RSS

JSON/REST API – Handling Dates

10 Jun

In this post, I lay out the reason that you should always transfer dates in a JSON/REST API as an integer epoch value: the number of milliseconds since Jan 1, 1970. If you think it should be anything else, please read on….

Setting

You are designing a JSON/REST API because you are implementing a web user interface in JavaScript, and it is going to use HTTP requests to get the information to display on the page, and to update the information back to the server. WE assume the client side is JavaScript, and the server could be any language, however I will be considering the use of Java mainly.

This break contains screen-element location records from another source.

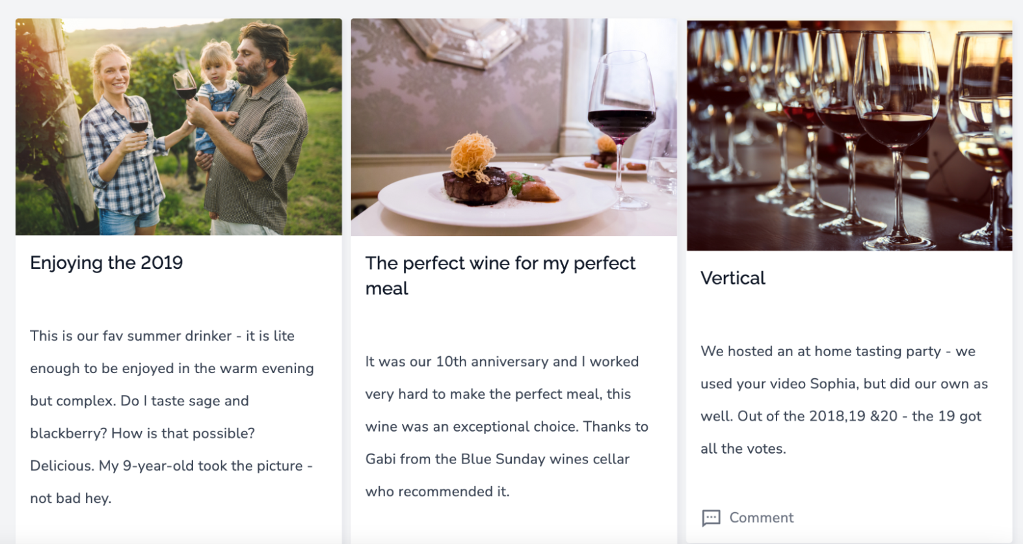Viewport: 1023px width, 544px height.
Task: Click the home tasting party review text
Action: [x=844, y=400]
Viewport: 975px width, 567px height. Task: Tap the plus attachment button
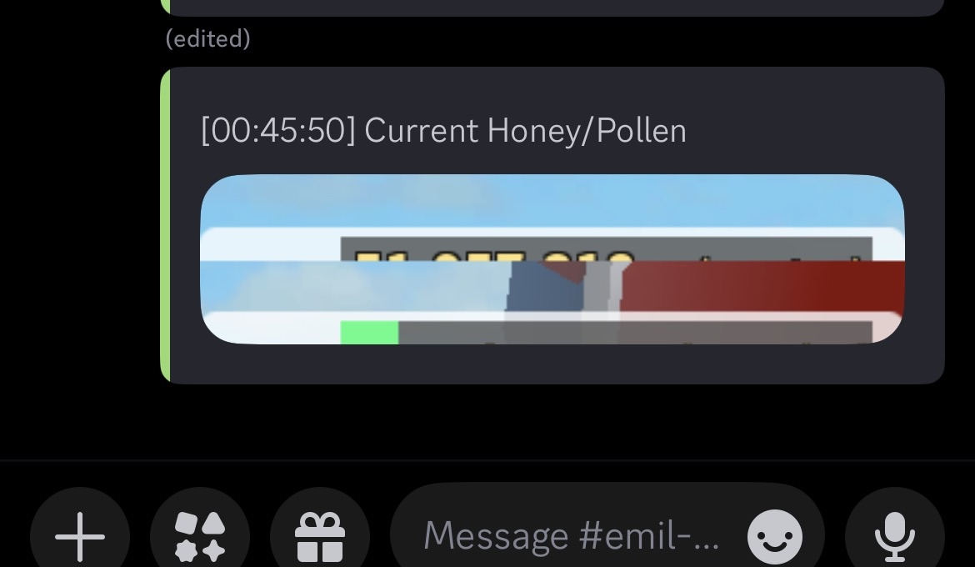tap(80, 535)
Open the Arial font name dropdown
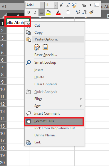Viewport: 109px width, 166px height. (42, 5)
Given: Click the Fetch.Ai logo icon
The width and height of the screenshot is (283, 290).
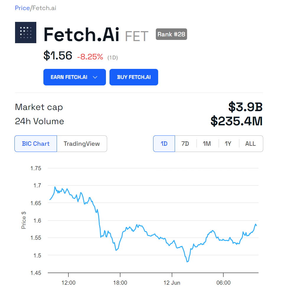Looking at the screenshot, I should 26,33.
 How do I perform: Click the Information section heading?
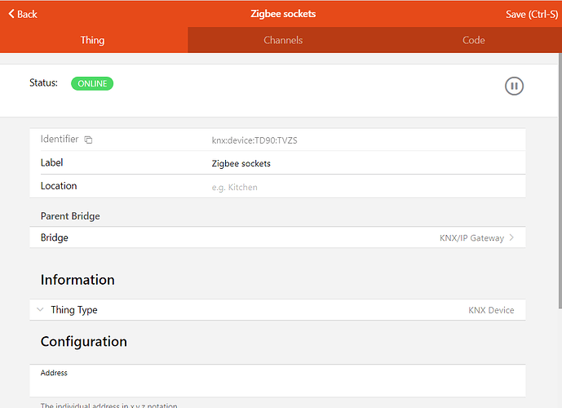77,280
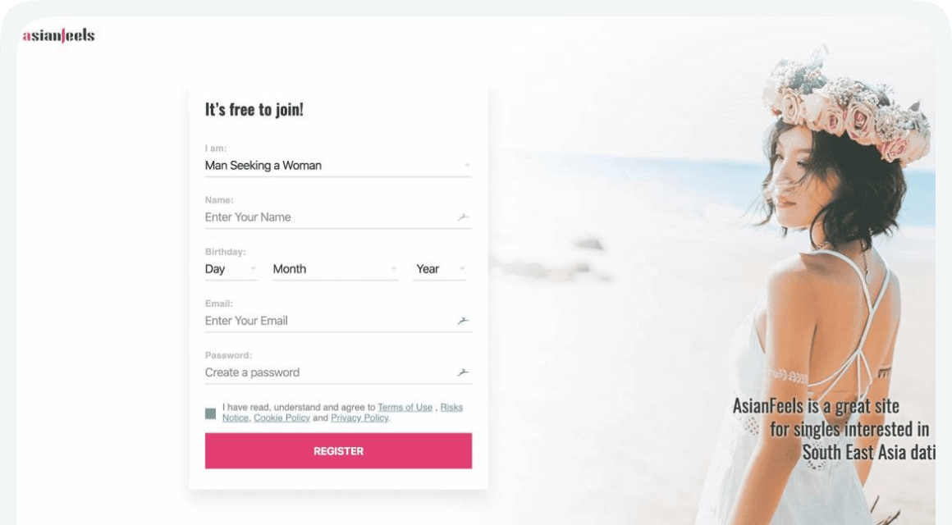Tick the agreement checkbox

[x=211, y=413]
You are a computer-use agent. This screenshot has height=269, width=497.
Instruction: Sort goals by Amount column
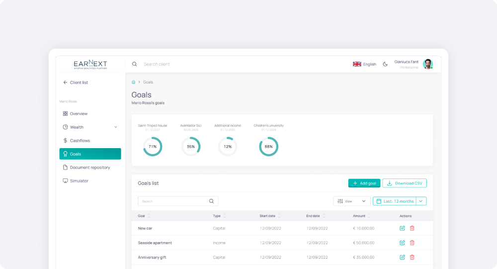(x=369, y=216)
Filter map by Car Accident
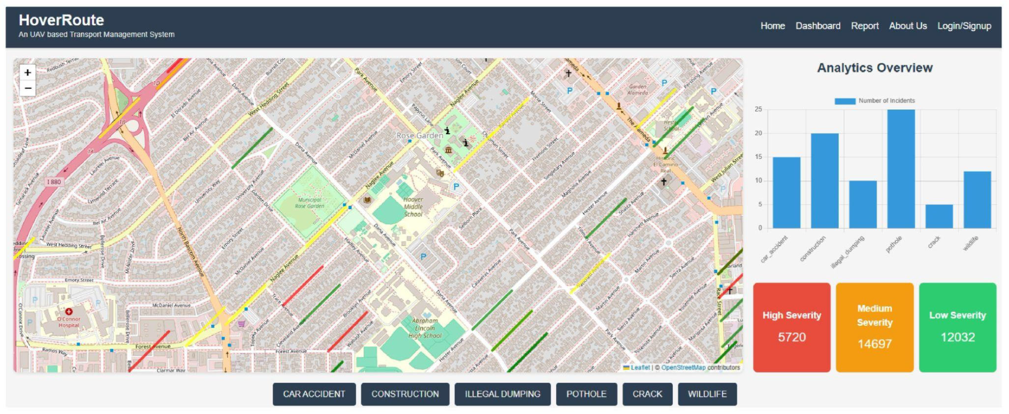The height and width of the screenshot is (414, 1009). pyautogui.click(x=314, y=394)
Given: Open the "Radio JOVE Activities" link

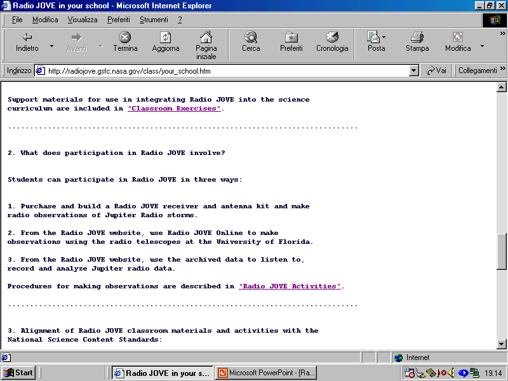Looking at the screenshot, I should click(x=290, y=286).
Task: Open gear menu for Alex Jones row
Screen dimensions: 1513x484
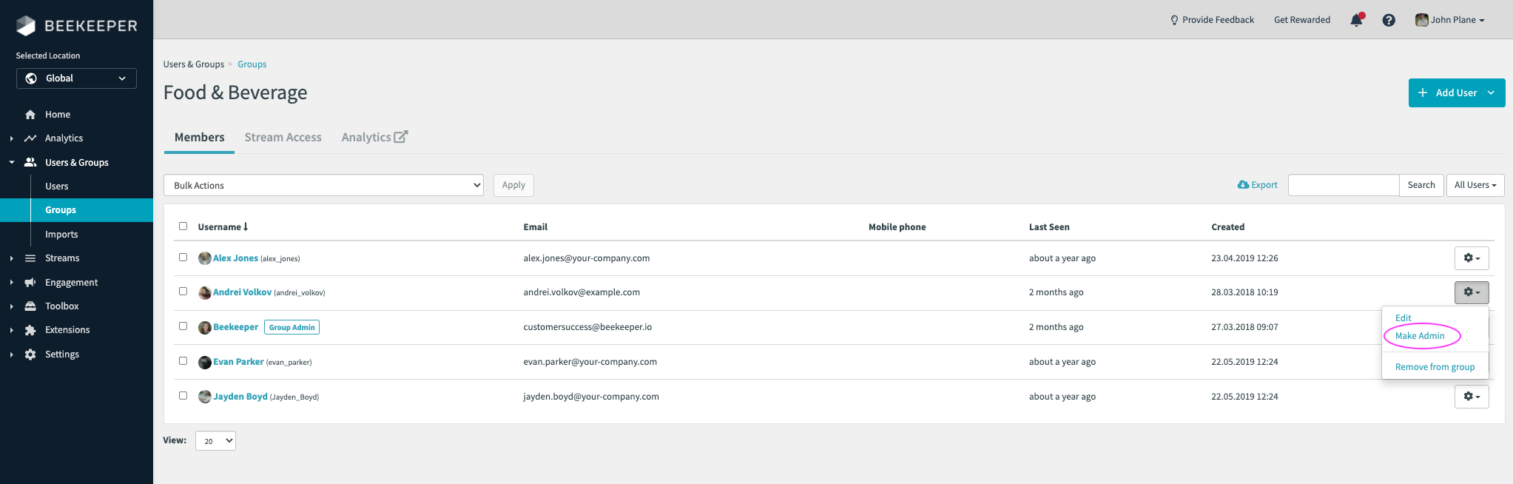Action: pos(1471,258)
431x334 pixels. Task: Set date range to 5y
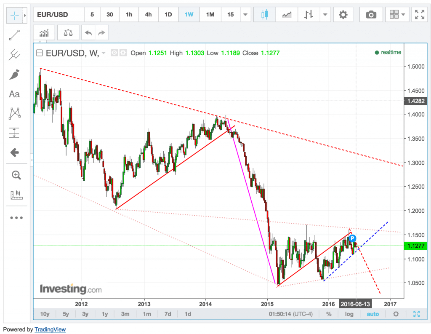(x=66, y=314)
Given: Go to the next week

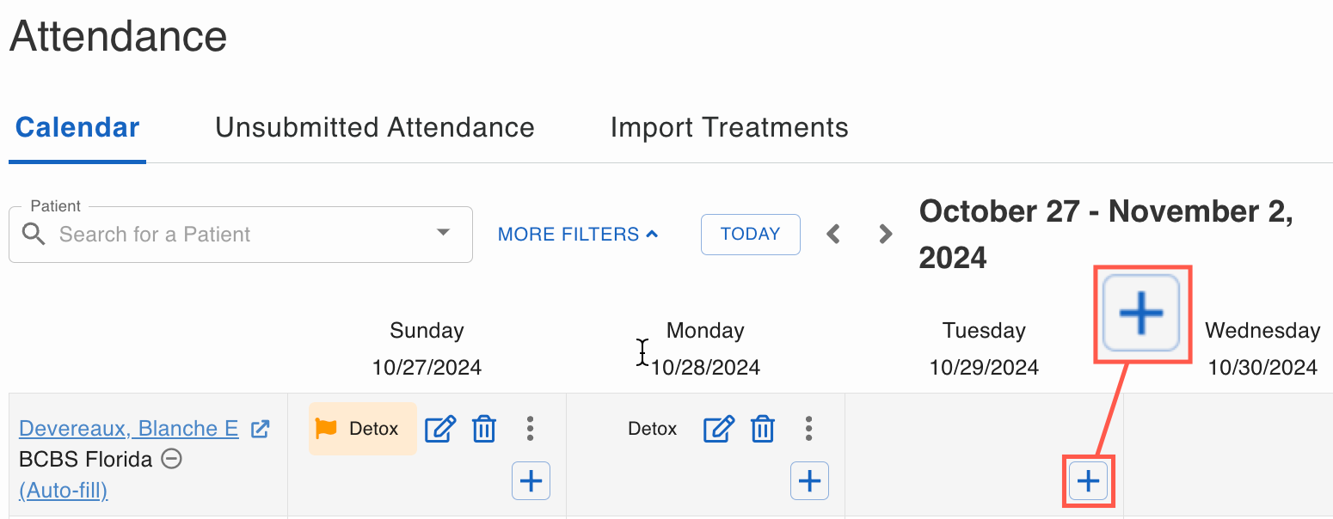Looking at the screenshot, I should pos(885,234).
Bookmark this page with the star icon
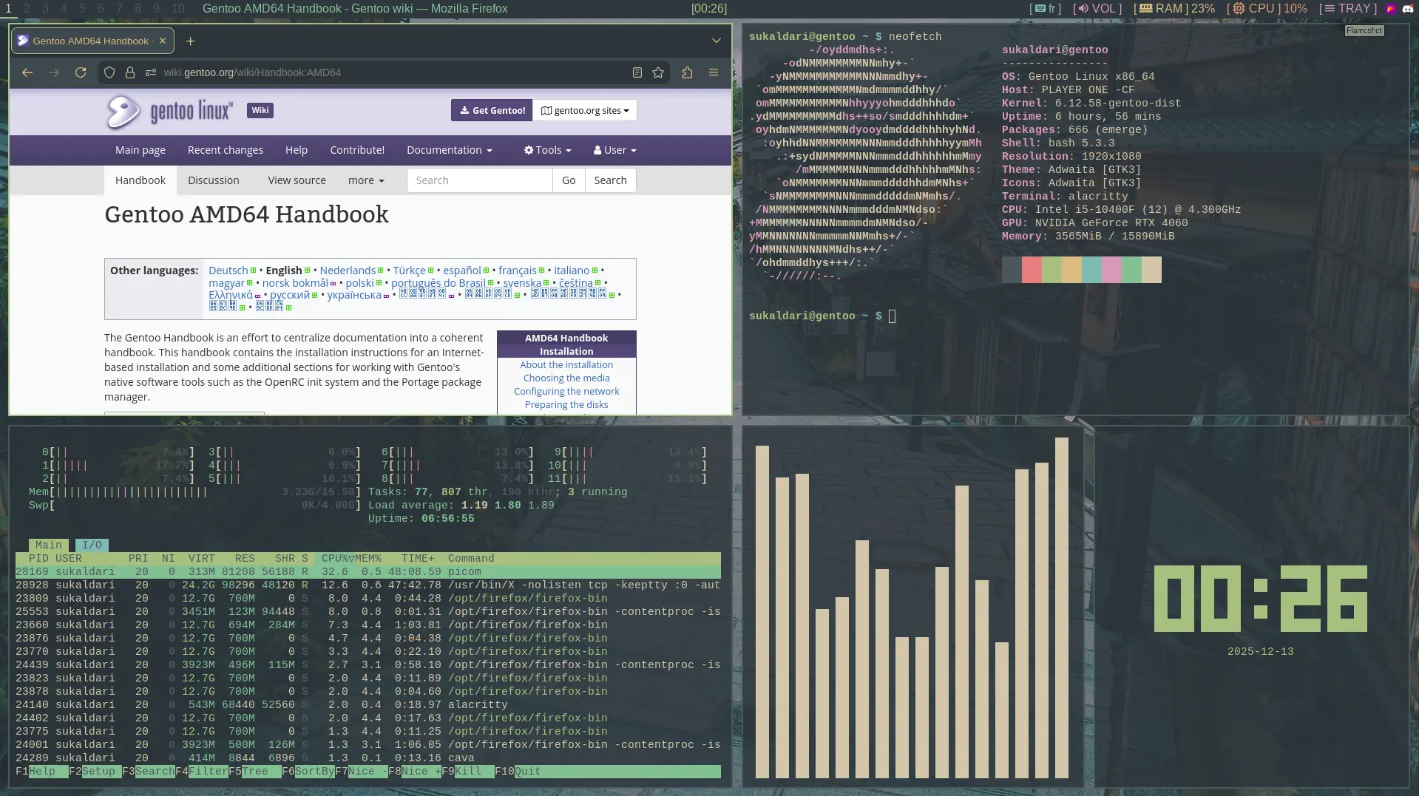 658,72
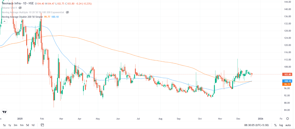Screen dimensions: 295x129
Task: Enable auto scale on price axis
Action: pos(288,125)
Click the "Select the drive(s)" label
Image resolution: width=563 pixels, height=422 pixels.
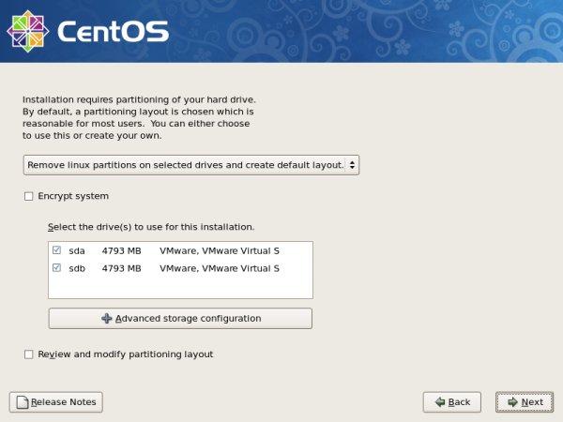coord(151,227)

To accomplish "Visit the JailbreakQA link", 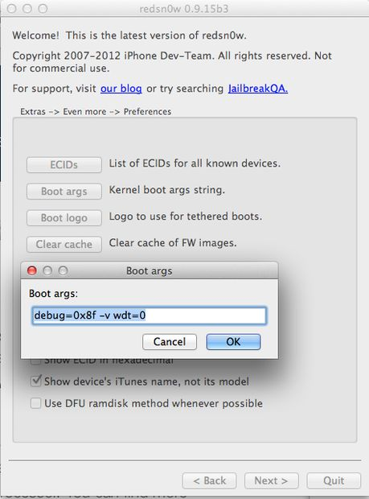I will coord(258,89).
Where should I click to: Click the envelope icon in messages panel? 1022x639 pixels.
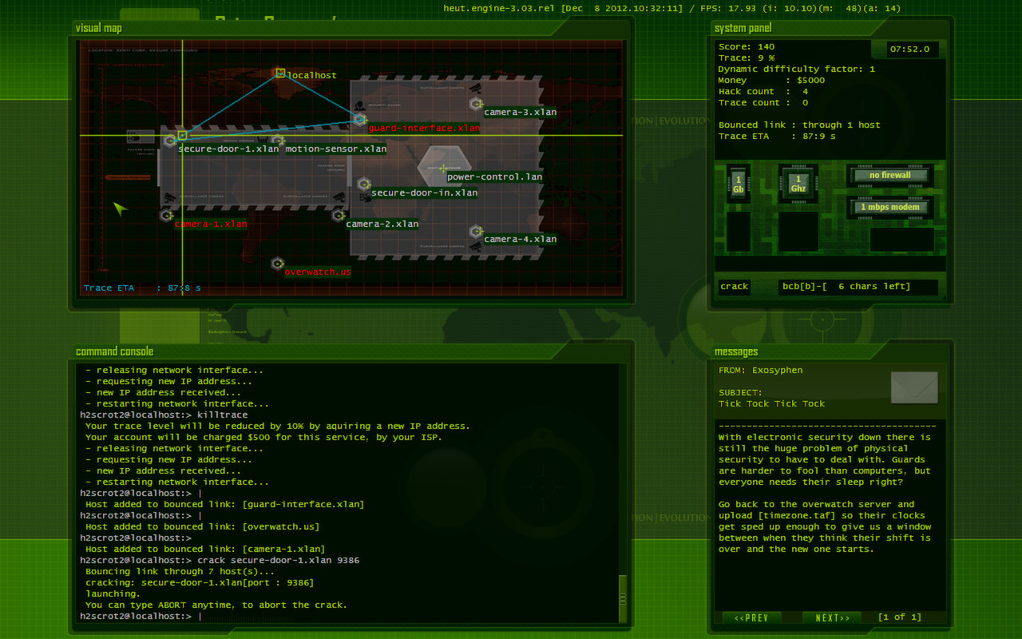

In the JSON representation, you must convert whatever internal format you are using to a string, and it must be parsed on the other side. So what is the best string representation for a date? See earlier post “Storing Date Values in Files” which is relevant to this discussion. There, I consider two potential formats:

  • A) An integer epoch value
  • B) An ISO-8601 standard date format

The internal format for a date/time value in JavaScript is the epoch value: milliseconds since Jan 1, 1970. For any kind of manipulation in JAvaScript you will need to convert to and from that. On the server you have a similar conversion. For a Java based server, the internal representation is epoch value, just like JavaScript. This is widely common across languages, but not universal. When your server is talking to the database, the database may have a different internal representation, and it may have a different transport representation to/from the DB.

Comparison of Approaches

Performance: ( A > B ) The performance of an API if critical. If you can 10 record in the time that the other format can read 5, it makes a difference to how you can scale the entire engine. Conversion in Java from the internal epoch value to a string representation of that integer is blindingly fast. No calendars are needed, you don’t have to figure out what day it represents, you don’t have to parse out all the different fields. The ISO format must take into consideration the time zone that you are in, and that you are reading. This means that to do the conversion, it must access time-zone maps, and those take up memory and time to access. On the JavaScript side again conversion from epoch value to a integer representation is very fast.

Compactness: ( A > B ) The ISO format is always twice as long or longer. We always think that disk space and bandwidth are free, but if the file is half the size, it makes a difference.

Precision: ( A = B ) Both formats represent time values covering all of history down to millisecond resolution. There is no particular advantage of one format over the other in terms of precision.

Support: ( A > B ) This surprised me, but parsing of ISO-8601 is not supported in the standard Java libraries. You have to get a separate third party module to generate and parse these. IT is freely available, but I don’t like cluttering applications with extra modules unless I have to. JavaScript and Jave do have equivalent support for ISO-8601. I don’t know about C++, C#, PHP, Perl, Node.js, etc, but there is a potential problem. However, for the integer epoch value, EVERY environment universally can generate and parse an integer string value.

Integrity: ( A >= B ) Both formats should theoretically convert reliably from an internal epoch value in the server, to the same epoch value on the client, however there can be conversion errors with the timezones. Integrity is preserved with ISO dates ONLY if everything is implemented correctly! ISO allows for shorter forms showing just date and some of the time. These are still valid ISO date values, but they do not preserve the exact value. Programmers take short-cuts and generate strings that look like ISO dates. There are many errors that a programmer can make that will work most of the time, but fail unexpectedly. These problems simply don’t exist with epoch values. With epoch values, you are guaranteed that the internal version on the Java server is the same as the internal version in the JavaScript environment on the server, exactly to the millisecond.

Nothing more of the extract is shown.